The initial expansion plan focused on a series of sensitively considered interventions that continued the school’s spatial character of individual buildings forming loose, landscaped courtyard spaces. Feilden Fowles’ aim, was to achieve a more keenly felt spirit of place, where buildings with individual character do not shout but help reinforce the overall narrative, creating a new high-quality environment for the pupils to socialise and learn in. Feilden reports that “As an alumnus and parent of two students at the school, it’s been gratifying to deliver a vision for the school that will have a lasting impact.”

Buildings.

A key factor that emerged from the initial consultation workshops with staff and students was the desire for new buildings with a sense of identity.

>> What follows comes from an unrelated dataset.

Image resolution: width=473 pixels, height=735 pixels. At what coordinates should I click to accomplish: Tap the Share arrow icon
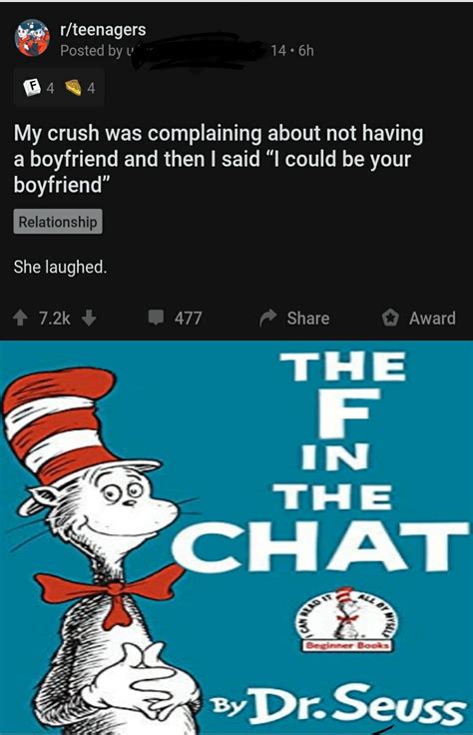point(267,318)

The children expressed a fondness for an existing octagonal building on the site whose strong simple form and quirky expression are characterful and help orientation. As part of the masterplanning phase, two new landscaped courtyard spaces were created to the western side of the site, beyond the existing buildings. The new buildings embrace and define these spaces, although there is still need for a greater sense of containment between the Lee Centre and the Rose Building. This will be resolved with the next part of the jigsaw: a proposed theatre and drama studios, currently at the planning stage.

The courtyard spaces are considered as destinations with their own identities. The school sits on a sloping site with a level difference of over seven metres. This topography creates opportunities for the gently undulating surface that is punctuated by a series of mounded forms. Some are planted with silver birch, grasses and ornamental flowers, others are simple grassy mounds that are playful and obviously for engaging with. There are no ‘keep off the grass’ signs here. Whilst they may represent an ongoing challenge to maintain, they are joyful, and it is good to witness a natural landscape being interacted with through play.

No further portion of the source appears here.